The mass loss seen even in young adults is linked to cell turnover, which leads cells to exhaust their divisions and attain the old-age state (senescence). If more cells are becoming senescent, and fewer are growing, this prevents cancer. In fact, Richardson theorizes, this mechanism may have evolved to prevent cancer in young people in their prime reproductive (and just plain productive) years. If so, it has done a good job, as cancer rates in young people are low (see graph).


Richardson thinks the patterns of cancer throughout the human lifecycle may also have to do with stem cells. Stem cells start the process to grow or replace tissues and organs. The stem cells produce progenitor cells, which can then “differentiate” into other types of cells, such as blood cells or bone cells, that are needed by the body. Stem cells can divide also into two stem cells (self-renewal).

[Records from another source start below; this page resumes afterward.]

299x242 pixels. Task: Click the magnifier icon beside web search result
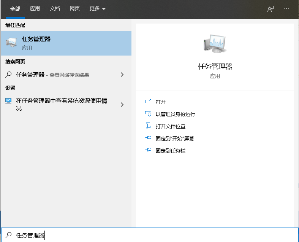8,75
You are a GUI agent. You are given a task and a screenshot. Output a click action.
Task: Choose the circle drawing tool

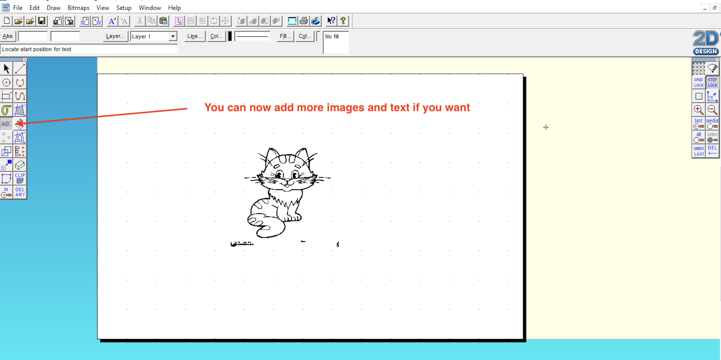pyautogui.click(x=7, y=83)
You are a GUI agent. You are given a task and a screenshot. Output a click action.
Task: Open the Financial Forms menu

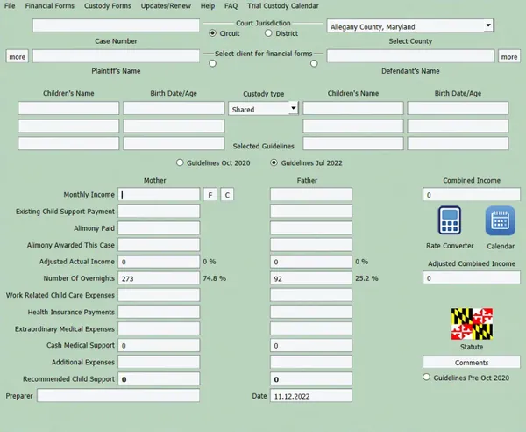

Throughout life, the stem cell capacity slowly diminishes. While the body is growing, there are plenty of stem cells to supply the huge demand for cells for development. Growth tails off in the 20s, but then the demand for new cells starts to increase again as existing cells enter the old-age state (senescence) or self-destruct (apoptosis) and need to be replaced. In particular, the need for new cells to replace damaged cells increases throughout life. At a certain point, the demand for cells starts to outstrip supply. This is when the tissues and organs shrink. However, Richardson believes that, in some people, this demand-to-supply ratio becomes very high, either because of extremely high demand for new cells or “exhaustion” of stem cells. In this condition, some of the stem cells may become precancerous, and lead to cancer after a lag of a few years.

Richardson explored this hypothesis in a paper in Mechanisms in Ageing and Development (doi: 10.1016/j.mad.2014.06.001) by looking at age patterns and stem cell supply in relation to bone tumours; the demand-to-supply ratio fits the patterns seen in common ages when bone tumours are found.

And that drop-off in cancer rates in people over 80? Telomere length and cell senescence stabilize in elderly people, which means that the rising demand-to-supply ratio for stem cells peaks and then declines.



What I like about research – all research – is that it points us in a useful direction. For example, researchers have long wondered why women live longer than men, on average, and looked at estrogen, immune factors, oxygen usage and so on. Well, it turns out women’s telomeres are about 9% longer than men’s (according to evidence from peripheral blood cells), which is probably an important factor.

Understanding the relationship between aging and cancer may one day open doors in preventing and treating cancer. It is basic research like this that leads to the big health breakthroughs. But that can take time. I find that understanding how our bodies work can also help us accept the current reality of our human lives.